Лаборатория помещалась в небольшом деревянном домике, стоявшем в стороне от дороги, почти у склона горы. Маше не хотелось, чтобы подруга сопровождала ее. Не доходя до тропинки, поднимавшейся в гору, она поспешила передать Валентине сверток свежих газет.
— Иди, Валюша, на буровую, а я на минутку забегу.
— И я с тобой. Время у нас есть, все успеем сделать, — ответила Семенова и первой зашагала по тропинке к домику с растворенной сенной дверью.
В лаборатории было жарко как в бане. У высокого стола, обитого железом и заставленного какими-то приборами, суетилась полная низенькая женщина в синем халате.
— Да тут изжариться можно, — сказала шепотом Валентина, толкнув Машу в бок.
Женщина повернулась к вошедшим, и на ее уставшем и совсем еще не старом лице появилась приветливая улыбка.
— Мы к вам, товарищ Обручева, посоветоваться, — проговорила Маша, поздоровавшись. Она немного знала заведующую лабораторией: несколько раз встречалась с ней на буровой Хохлова.
— Рады гостям, присаживайтесь, — все так же приветливо улыбаясь, заговорила Обручева и тряпочкой провела по лавке, которая и без того была чистой, выскобленной до восковой желтизны. — К нам сюда редко кто заглядывает. Присаживайтесь.
Валентина и Маша сели. Заведующая тоже опустилась на табуретку и положила на колени пухлые белые руки.
Маша сбивчиво рассказала о цели прихода.
— Правильно. Совершенно правильно объяснила вам товарищ Каверина, — сказала Обручева, внимательно выслушав Машу. — Наша работа очень интересная. И, я бы добавила, чрезвычайно ответственная. Ведь роль глинистого раствора в бурении очень и очень велика, девушки.
Из лаборатории подруги вышли минут через пятнадцать. Пройдя несколько шагов, Семенова насмешливо проговорила, распахивая полушубок и подставляя грудь свежему ветерку:
— Ну и нашла же ты работу своей знакомой! Хорошую, нечего сказать!
— А чем же она плоха? — произнесла Маша и посмотрела на расстилавшуюся перед ней долину Яблонового оврага.

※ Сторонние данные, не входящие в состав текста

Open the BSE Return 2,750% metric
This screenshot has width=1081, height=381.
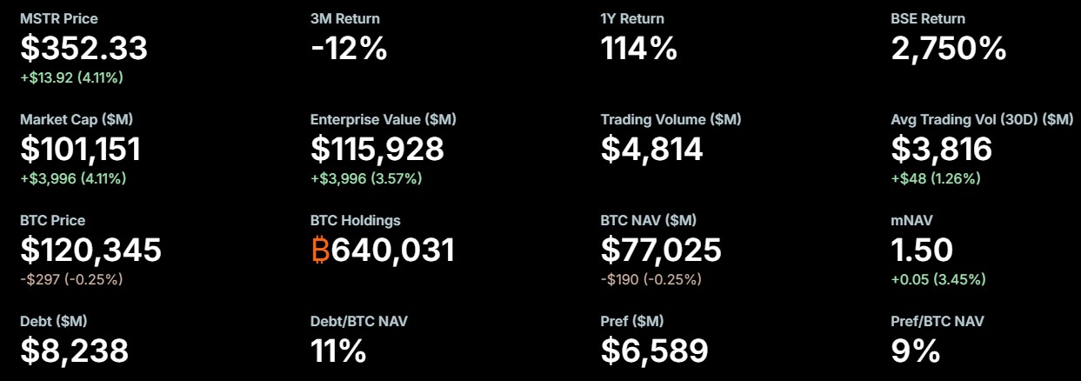[x=948, y=49]
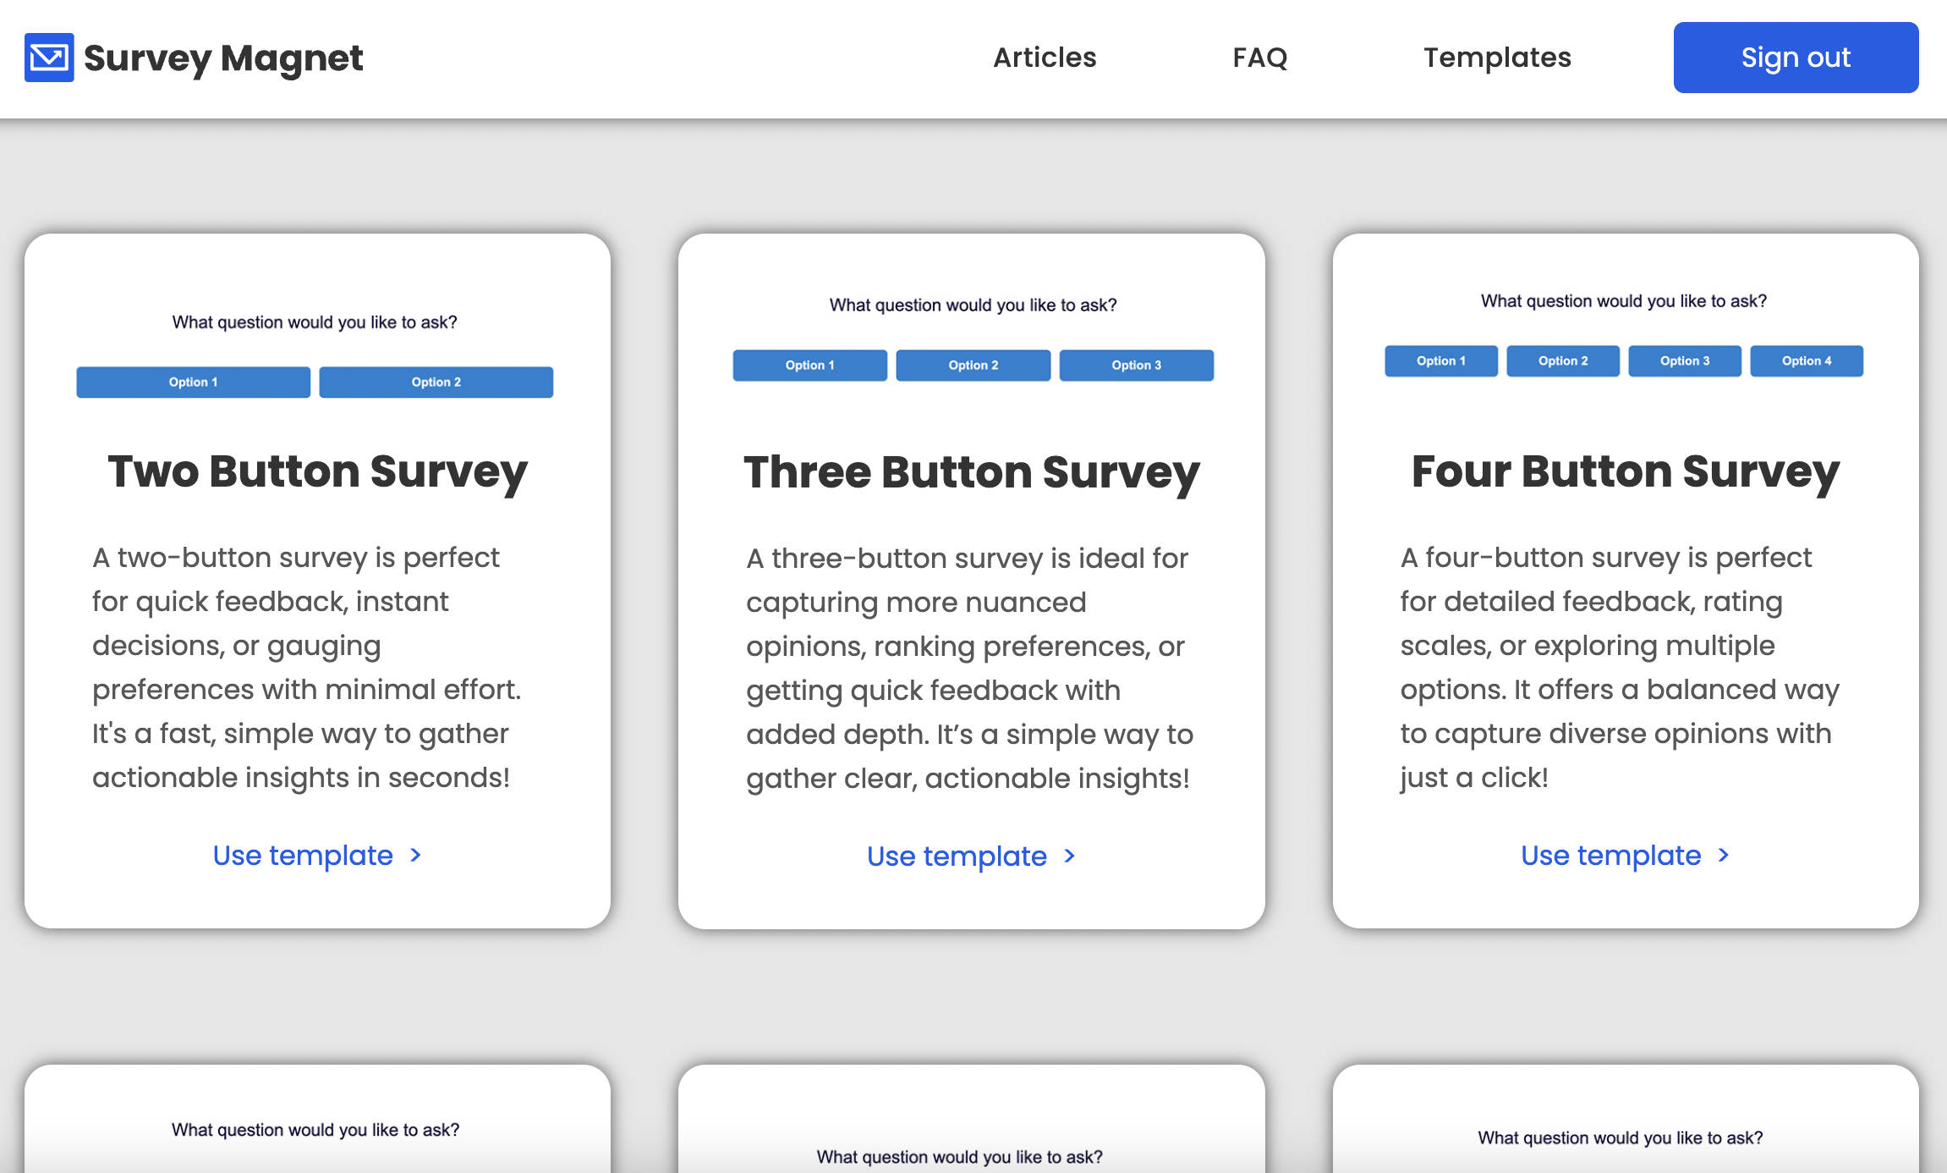Viewport: 1947px width, 1173px height.
Task: Open the FAQ page
Action: [1260, 57]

— Каждый день шататься по всему промыслу, лазить по горам... Буран ли, дождь ли на улице, а ты иди! И зачем, спрашивается? Чтобы взять на буровых пробу жидкой грязи! — У Валентины искривились в брезгливой усмешке накрашенные губы. — Уж-жасно увлекательное занятие!
Немного погодя она приблизилась к Маше и, подцепив ее под руку, продолжала — теперь уже вкрадчиво и ласково:
— Знаешь, Мария, мне на днях одна наша сотрудница говорит: «Совершенно не понимаю Фомичеву! При ее положении — ведь она жена Героя Советского Союза — и сидеть в бухгалтерии счетоводом! На месте Машеньки я потребовала бы себе какое-нибудь теплое местечко. Скажем, должность секретаря директора промысла. Там и ордера всякие под рукой и положение!»
У Маши красными пятнами покрылись щеки. Некоторое время она шла молча, часто-часто моргая веками. А на глаза все набегали и набегали слезы и, уже не имея больше сил их сдерживать, она вдруг заплакала, заплакала навзрыд, закрывая ладонями мокрое лицо.
— Что с тобой, Мария? — озадаченно воскликнула Семенова.
Маша не ответила. Тогда Валентина, растерянно говоря какие-то слова, которых Маша совсем не слышала, попыталась отнять от ее лица руки с негнущимися пальцами, такие узкие и такие холодные.
— Ну, отчего это ты ревешь коровой? Я прямо понять ничего не могу! — говорила Валентина Маше, медленно шагавшей по глубокому, сверкающему синими искорками снегу.